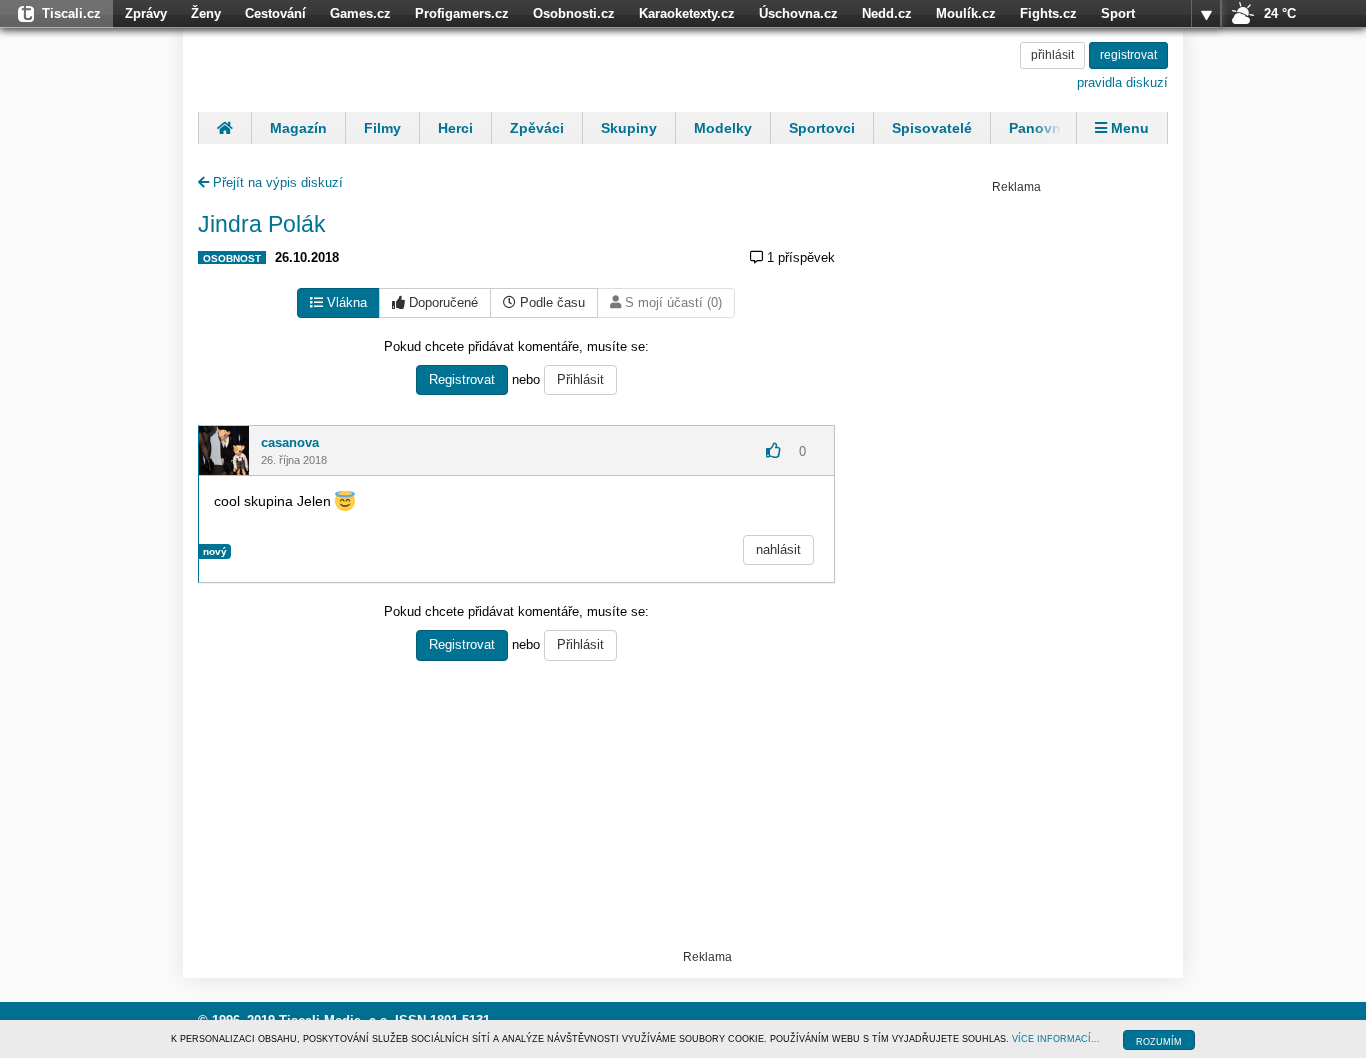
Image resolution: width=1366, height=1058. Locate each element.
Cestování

******

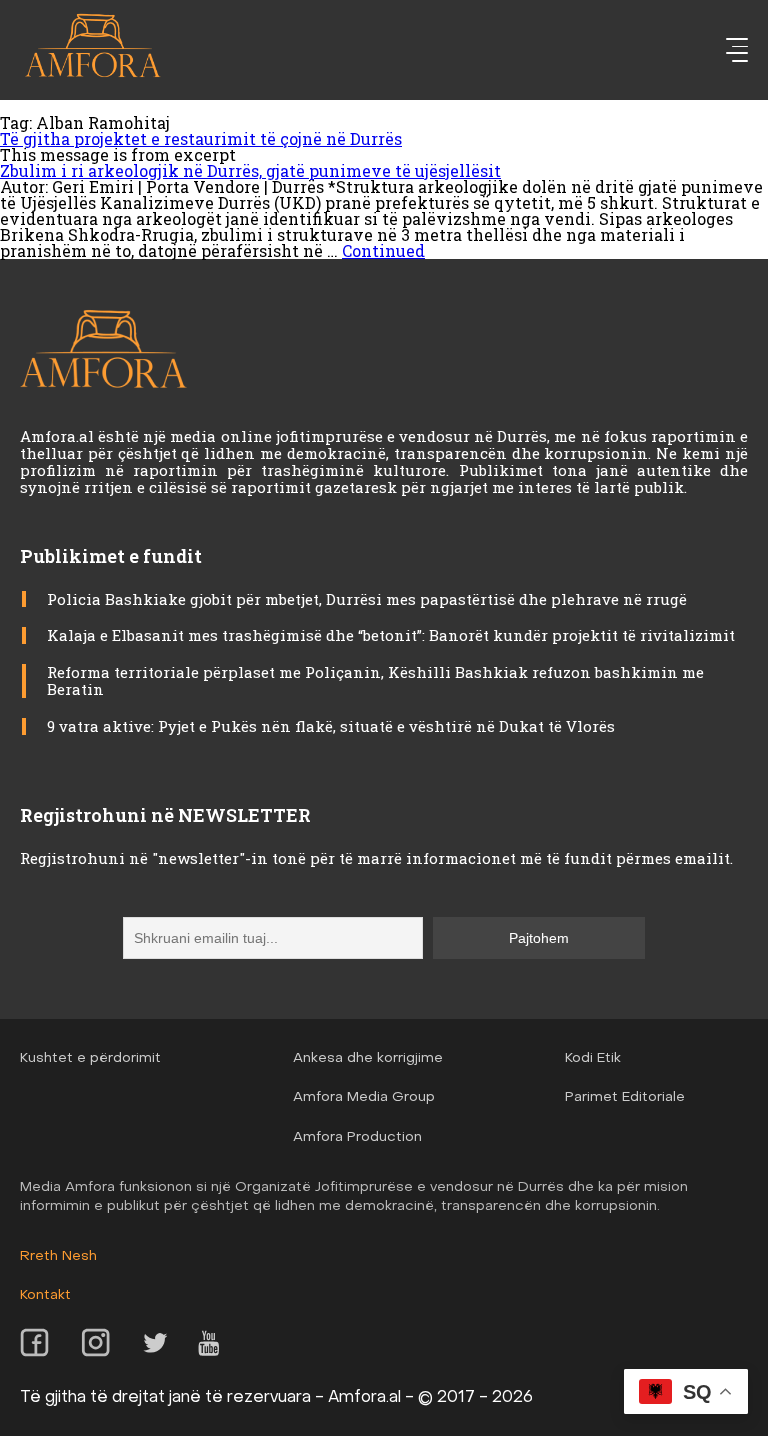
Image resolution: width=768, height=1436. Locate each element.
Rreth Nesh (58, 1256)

******

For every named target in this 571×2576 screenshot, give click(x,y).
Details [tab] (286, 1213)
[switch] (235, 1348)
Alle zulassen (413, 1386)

******

■ **PROBLEM DESCRIPTION**: The reply is a bare number: how many lines above include "Image".

■ **RESPONSE TO THIS EXERCISE**: 2